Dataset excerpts
────────────────────

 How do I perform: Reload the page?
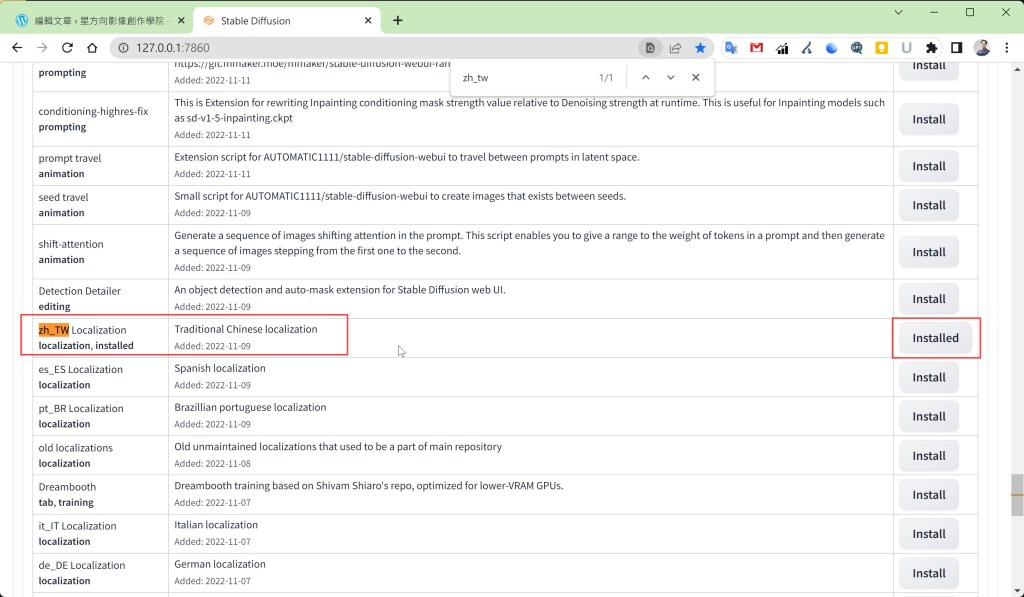coord(67,47)
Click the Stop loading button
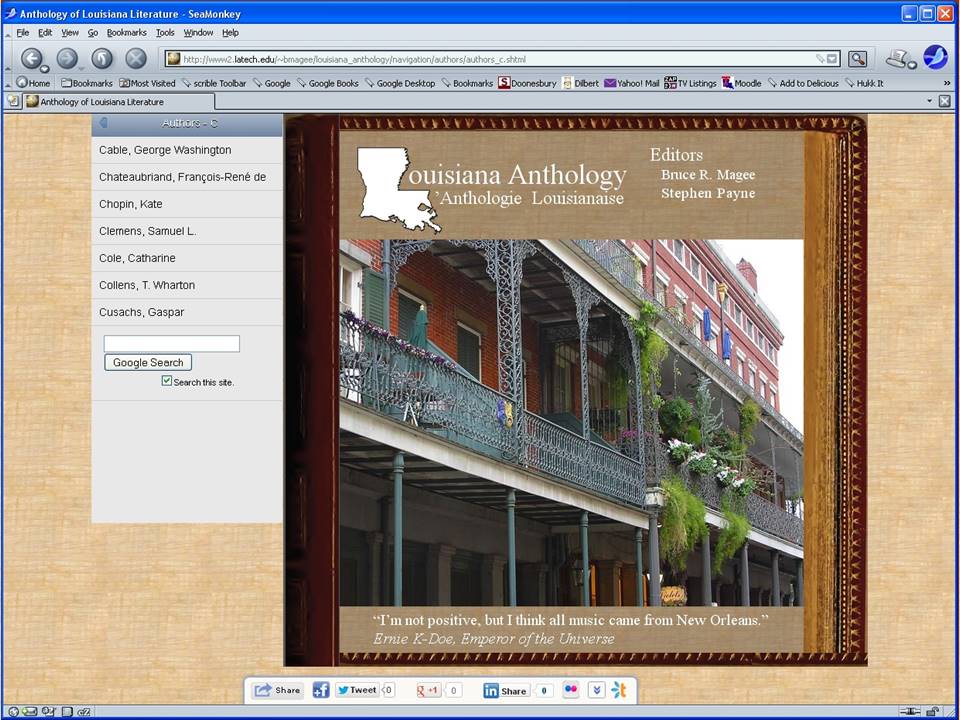 [136, 59]
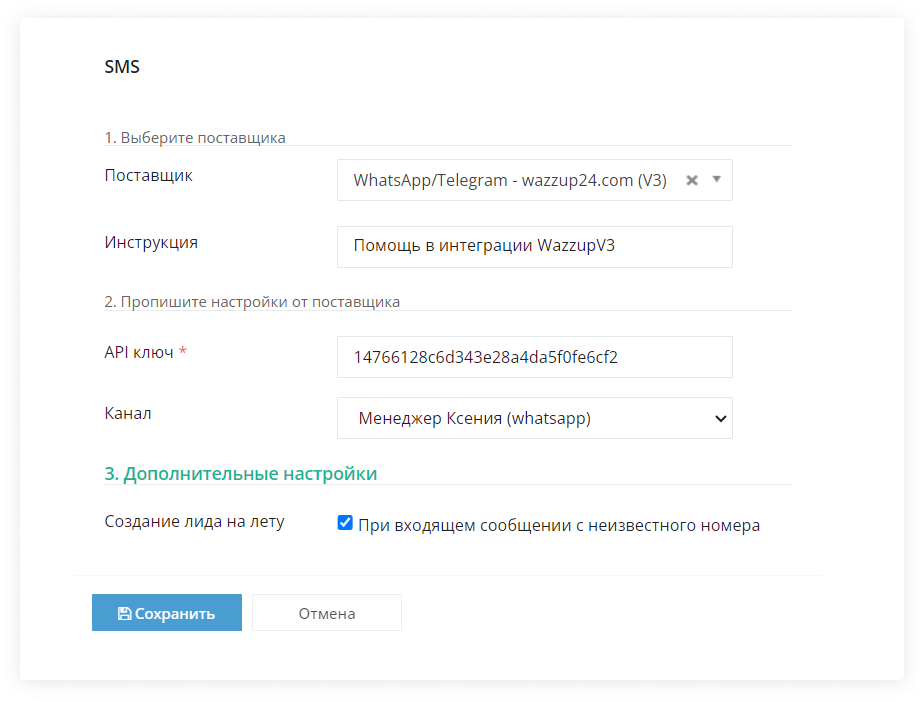Screen dimensions: 924x702
Task: Focus the API ключ input field
Action: tap(534, 357)
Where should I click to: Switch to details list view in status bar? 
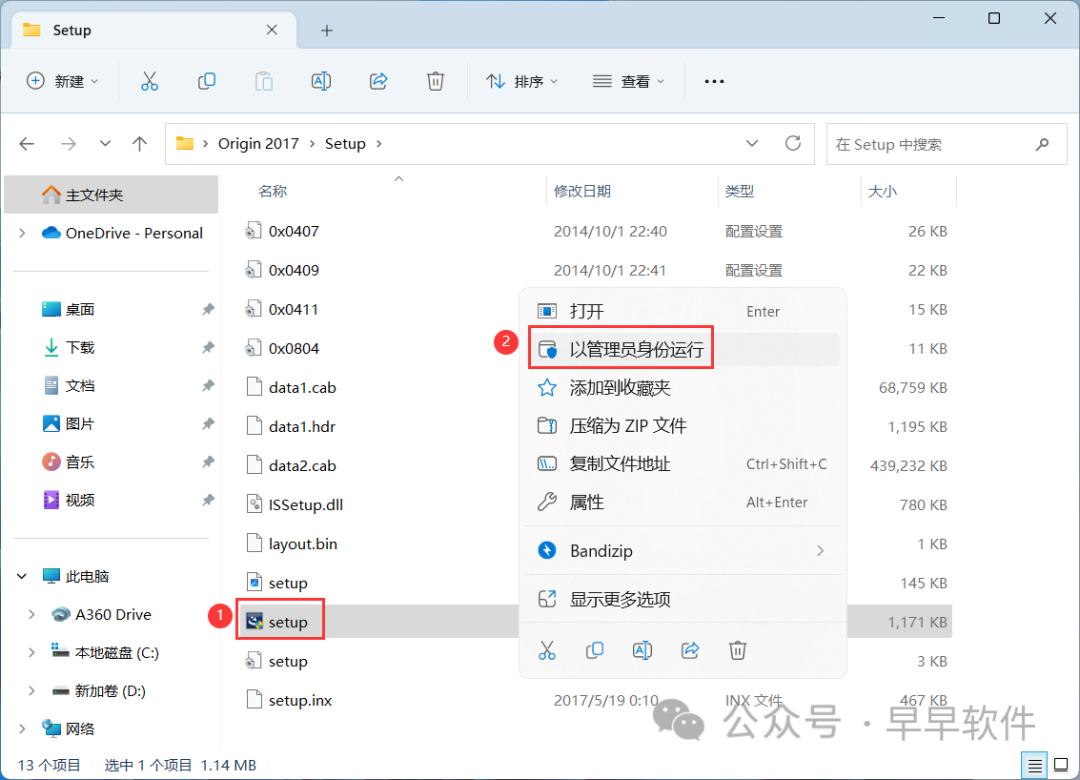tap(1036, 765)
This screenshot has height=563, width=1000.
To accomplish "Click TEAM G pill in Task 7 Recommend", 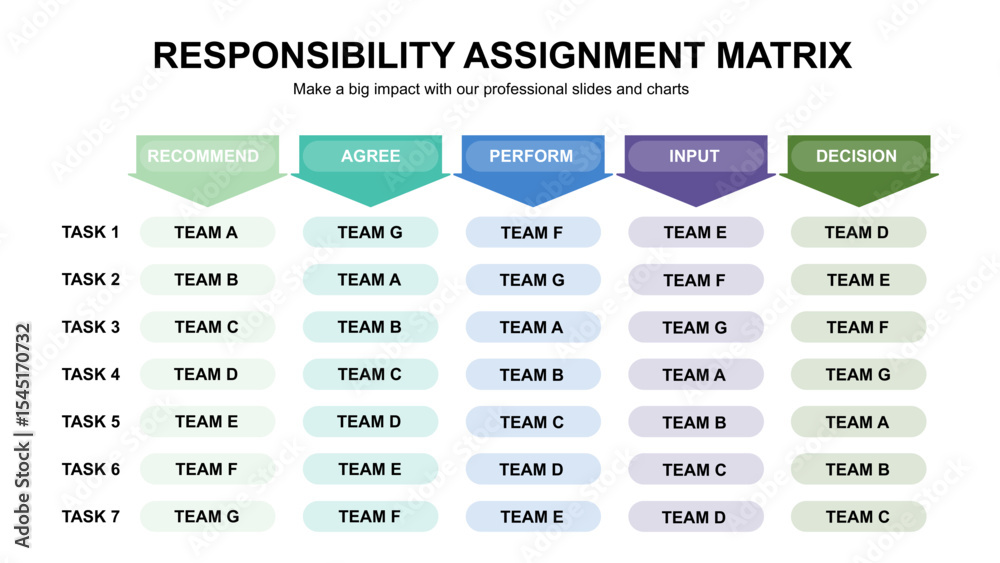I will (207, 516).
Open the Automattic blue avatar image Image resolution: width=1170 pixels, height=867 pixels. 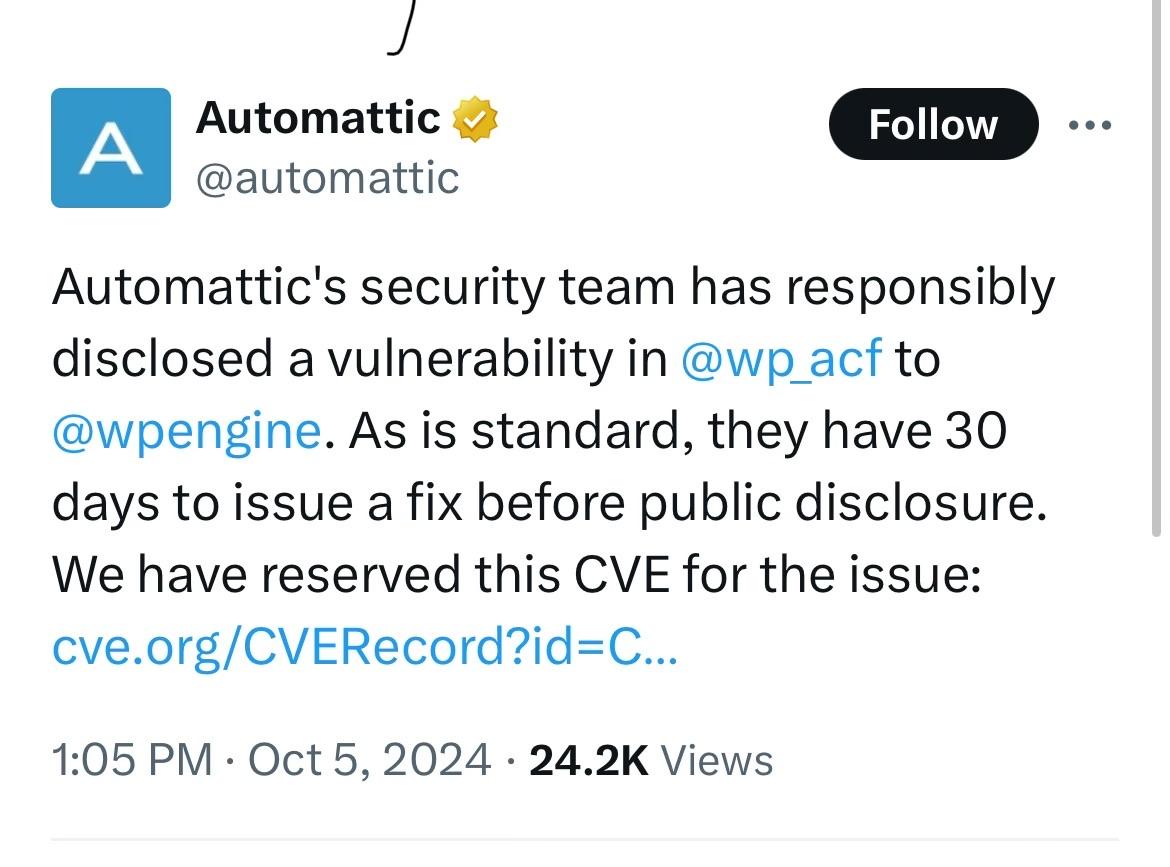(110, 148)
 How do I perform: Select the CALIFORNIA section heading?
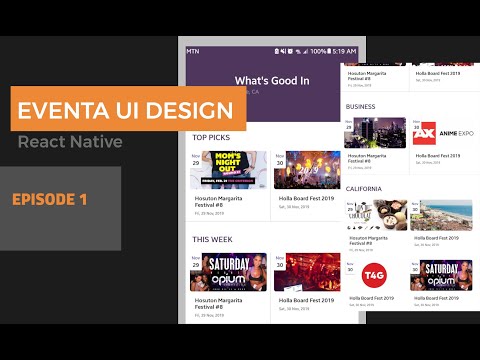pos(364,189)
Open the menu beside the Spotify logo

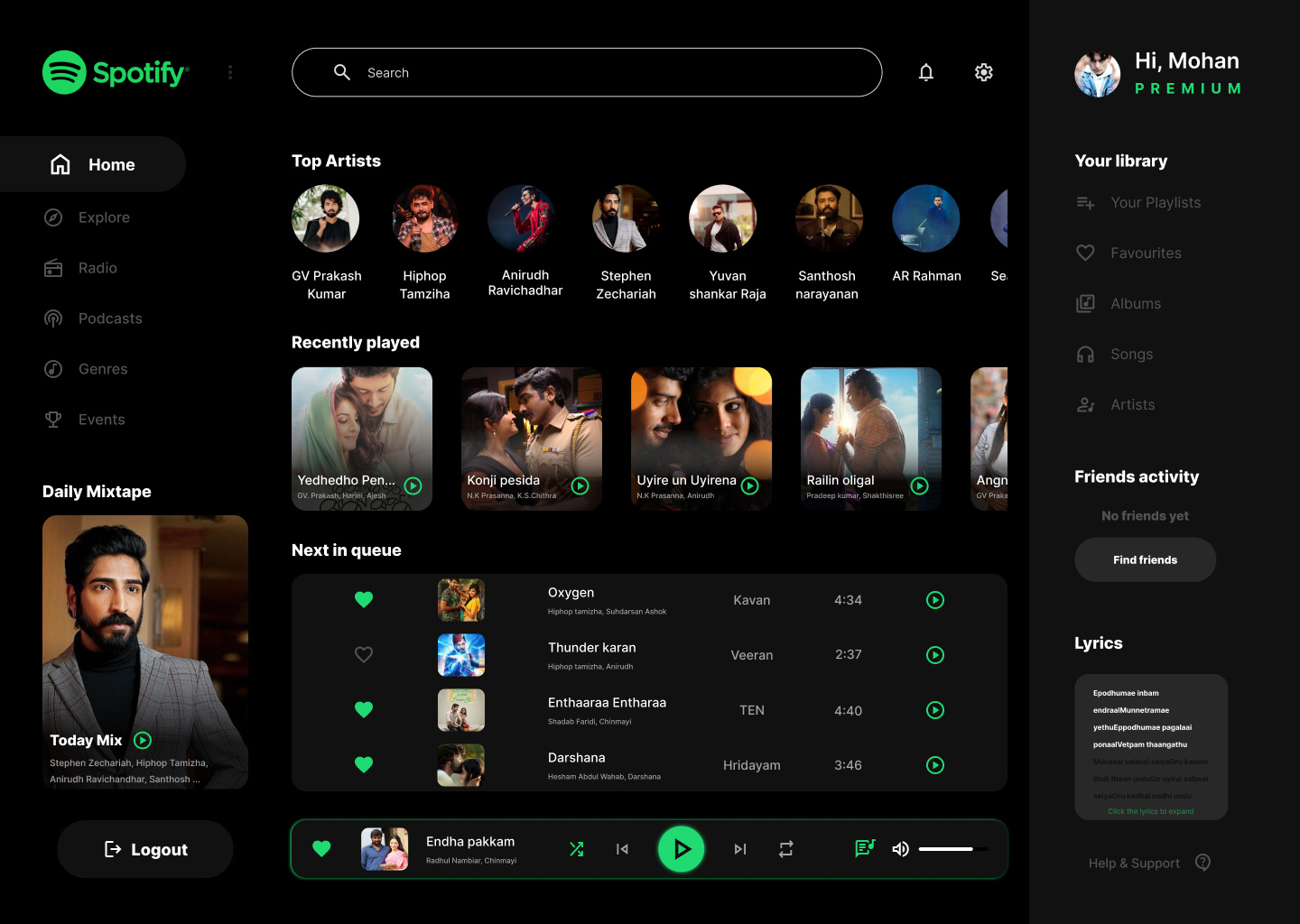pyautogui.click(x=230, y=72)

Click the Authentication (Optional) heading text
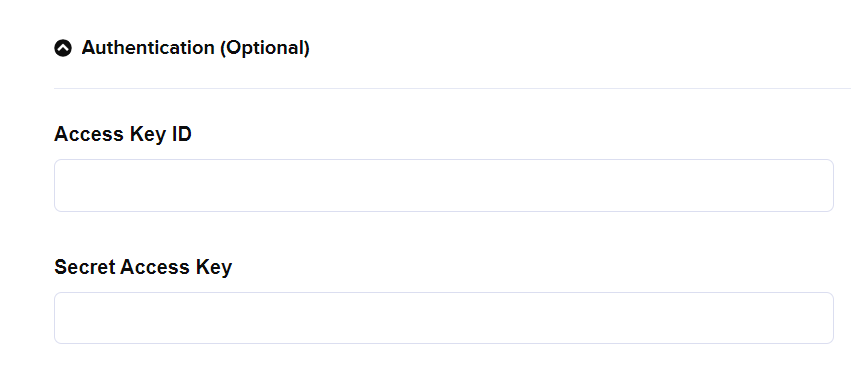tap(195, 48)
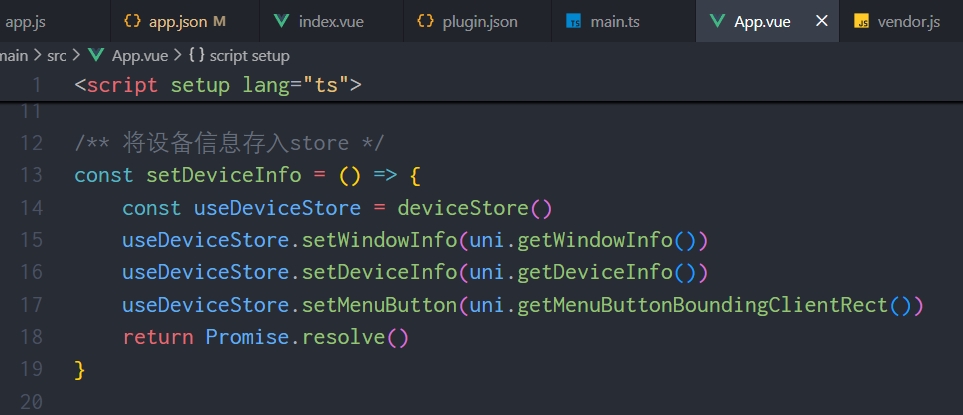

────────────────────

* **PROBLEM**
Working down from the line with "How do I perform: Select", copy each line exactly until the last line of the entries, which is also included. Omit the pictures.

* **RESPONSE**
 How do I perform: Select the CALIFORNIA section heading?
pos(364,189)
Open the menu beside the Spotify logo

pyautogui.click(x=230, y=72)

Click the Authentication (Optional) heading text
tap(195, 48)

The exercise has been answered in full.